Фрагмент текста
────

В те времена вообще были другие порядки. Закон и партийная дисциплина главенствовали, никакие личные связи не могли их перебить. Хотя глава оргкомитета московских Игр-1980 Игнатий Новиков, под руководством которого я работал, однажды мне помог, и очень здорово. В Олимпийский комитет пришла работать молодая женщина, мы сблизились, потом у нас завязался роман. Впоследствии она стала моей второй — нынешней — женой. На меня посыпались жалобы: мол, такой-сякой, растленный и аморальный. Не буду говорить, кто их писал, хотя имя мне известно. Несколько раз по этому поводу меня вызывали в ЦК. Доводили до такого состояния, что я стакан воды в руках держать не мог — до того трясло. В те годы существовала такая организация — КПК, Комитет партийного контроля. Настоящие застенки гестапо, ни закона на них не было, ни правил. Напишут на тебя кляузу, и ни защититься, ни оправдаться невозможно. Ведет твое дело какой-нибудь инструктор, как он решит, так и будет.

────

(Записи, взятые из коллекции)
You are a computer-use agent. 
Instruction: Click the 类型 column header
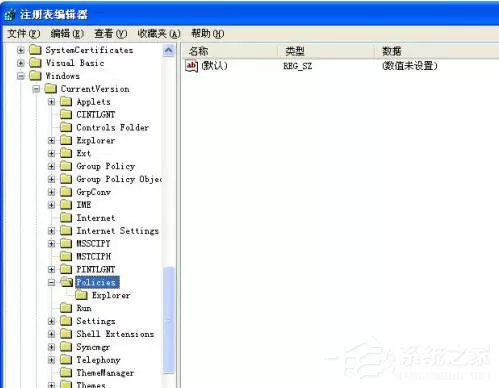click(326, 51)
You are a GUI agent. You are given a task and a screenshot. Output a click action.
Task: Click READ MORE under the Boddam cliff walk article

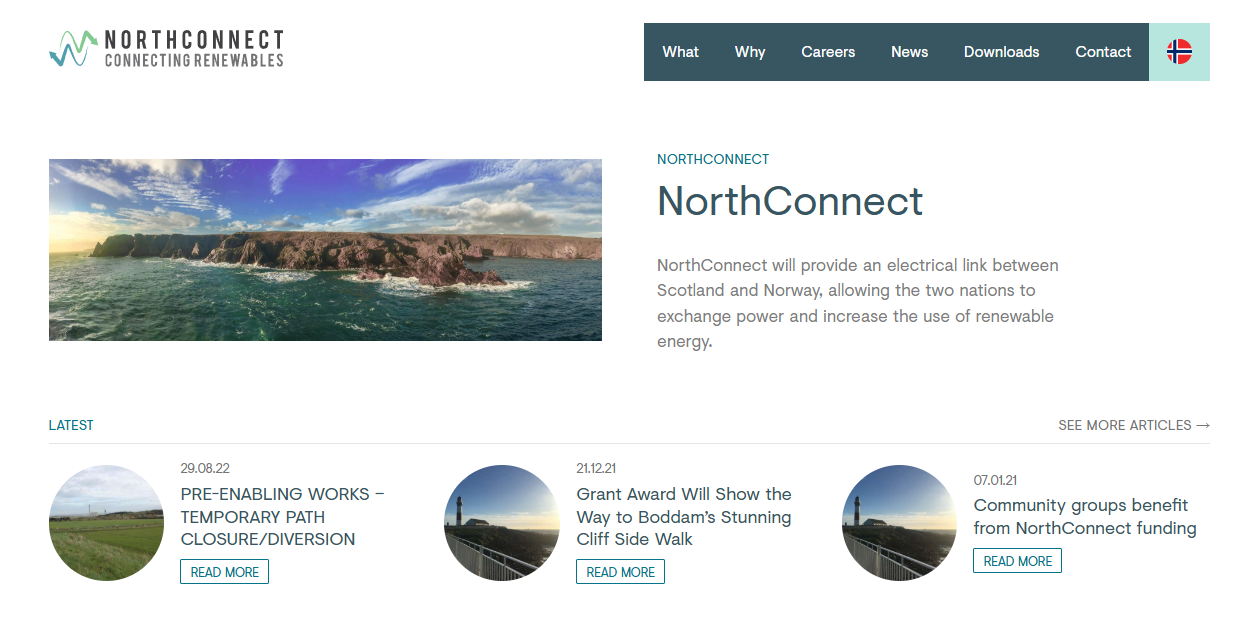pyautogui.click(x=620, y=571)
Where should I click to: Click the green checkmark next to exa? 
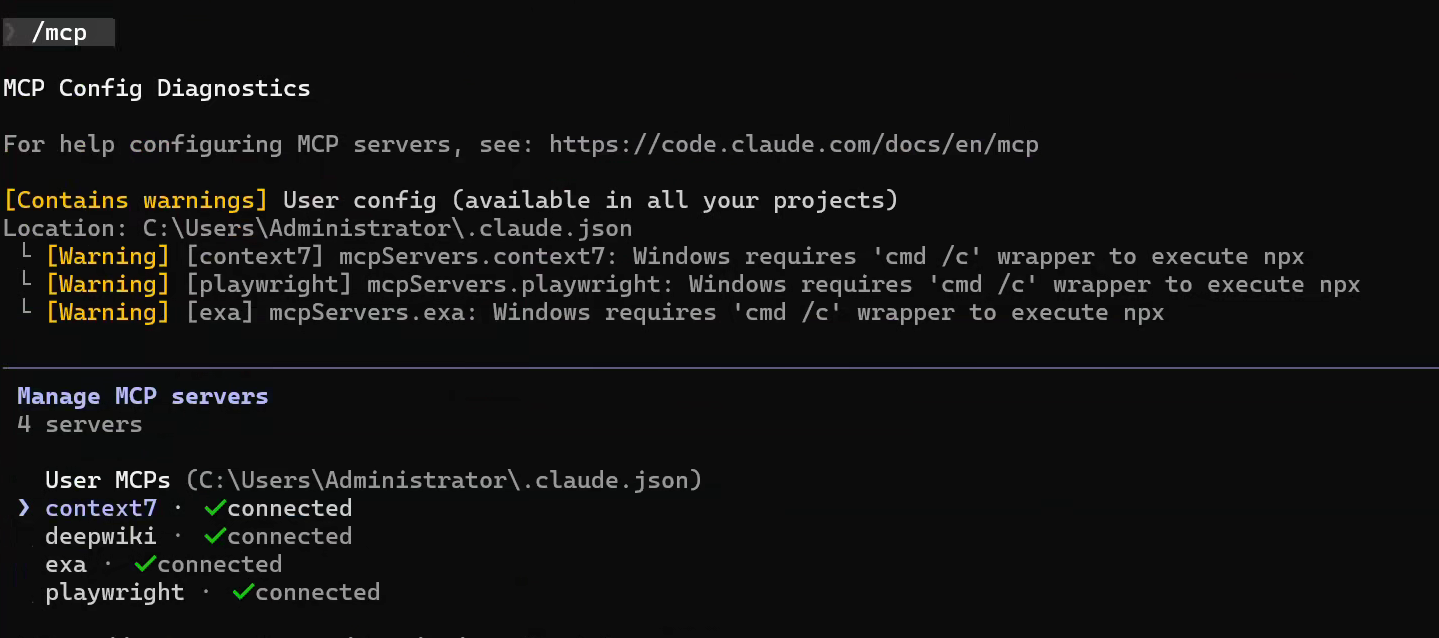tap(144, 564)
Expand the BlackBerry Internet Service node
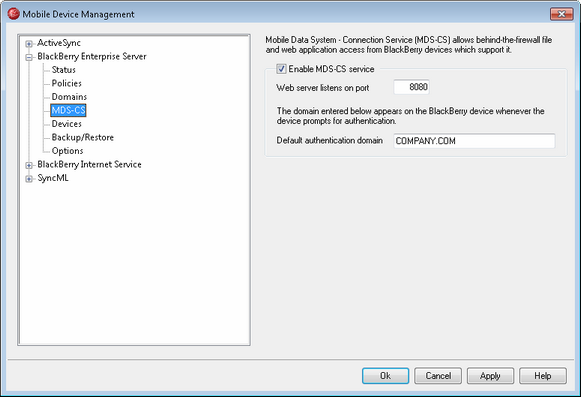Viewport: 581px width, 397px height. click(x=29, y=165)
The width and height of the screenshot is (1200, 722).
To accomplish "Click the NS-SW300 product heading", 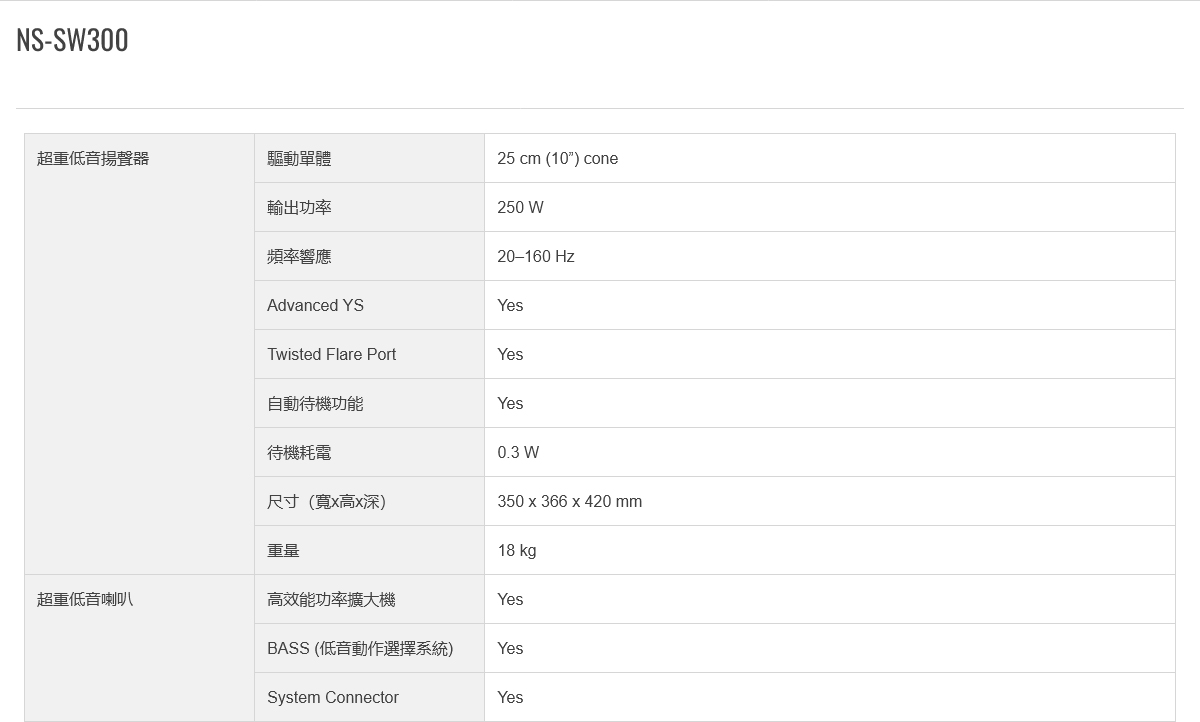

────

Задания для выполнения
A. Ответьте на вопросы по фрагменту текста:
(i) Под чьим руководством работал рассказчик?
(ii) Как расшифровывается сокращение КПК?
(iii) Куда несколько раз вызывали рассказчика из-за жалоб?
B. Напишите продолжение фрагмента текста, начав сразу после его последнего предложения.

Ответы к заданиям
A.
(i) Под руководством Игнатия Новикова, главы оргкомитета московских Игр-1980.
(ii) Комитет партийного контроля.
(iii) В ЦК.

B.
Моим вопросом занимался товарищ с говорящей фамилией Катков. «Знаете, мой вам совет: пишите по собственному желанию, — обрабатывал он меня. — Вы человек грамотный, с иностранным языком. Вас могут направить куда-нибудь советником за границу. Будете там работать, жить с молодой женой…» Довел до полного изнеможения. Пришел я к Новикову, говорю: «Игнатий Трофимович, я так больше работать не могу». Он тут же набрал телефонный номер Пельше, который возглавлял КПК при ЦК КПСС. Я развернулся, хотел уйти, он меня остановил. Стою, слушаю их разговор. Новиков изложил суть дела, собеседник спрашивает: «Он тебе нужен?» «Он мне очень нужен, это же мой первый заместитель», — говорит шеф. «Ну хорошо». На этом беседа закончилась. На следующий день из КПК принесли огромную стопку бумаг по моему вопросу. Мне ее не отдали. Управляющий делами Новикова показал ее издали и сказал: «Получишь после Олимпиады».

— Ваш шеф обладал таким влиянием?

— Он вырос вместе с Брежневым, у них разница в возрасте составляла всего один день. Как и генсек, Новиков был родом из Днепродзержинска, бывший строитель, одно время возглавлял Госстрой. Мужик простой, но никогда не ругался, не сквернословил. Самым грубым словом, которое я от него слышал, было «сапог».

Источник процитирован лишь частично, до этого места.